→ **Instructions to follow**
In the records below, find the line that contains "Image resolution: width=390, height=2064." and the line that contains "[עמוד ראשי] (195, 56)", then retype exactly those two lines and every line between them.

→ **Data for the task**
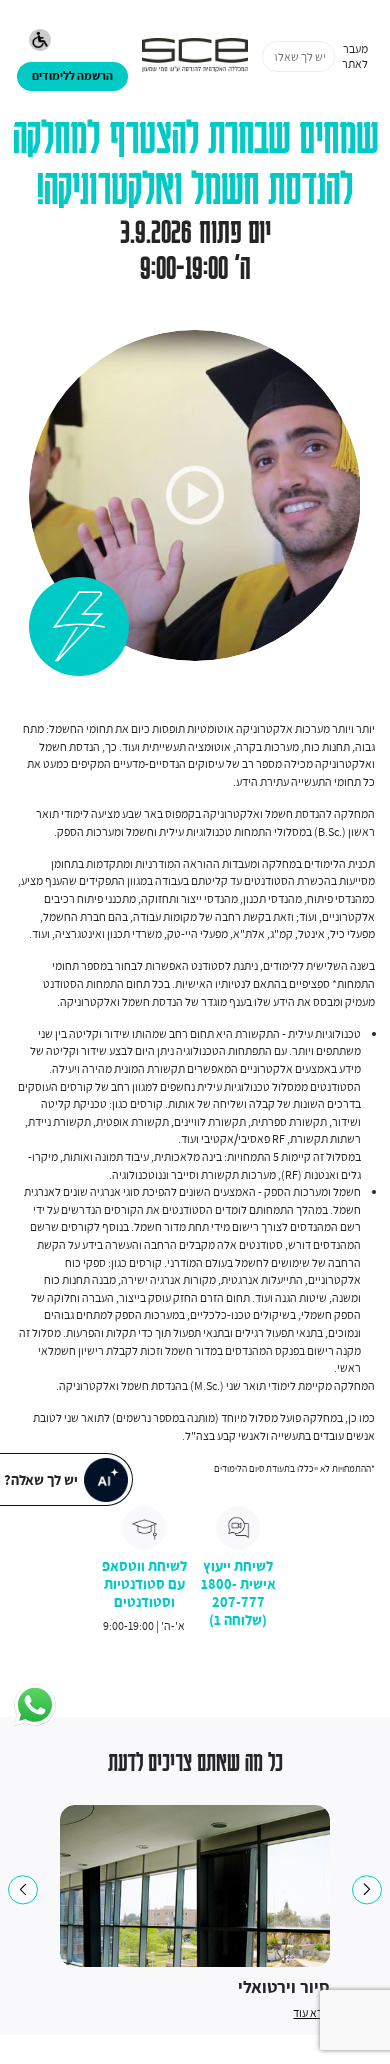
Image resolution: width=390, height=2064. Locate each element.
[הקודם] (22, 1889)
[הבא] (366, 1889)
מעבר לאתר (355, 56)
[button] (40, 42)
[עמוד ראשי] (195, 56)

--

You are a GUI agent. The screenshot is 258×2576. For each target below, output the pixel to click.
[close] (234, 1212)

→ **Result below**
Image resolution: width=390, height=2064. Locate each element.
[הקודם] (22, 1889)
[הבא] (366, 1889)
מעבר לאתר (355, 56)
[button] (40, 42)
[עמוד ראשי] (195, 56)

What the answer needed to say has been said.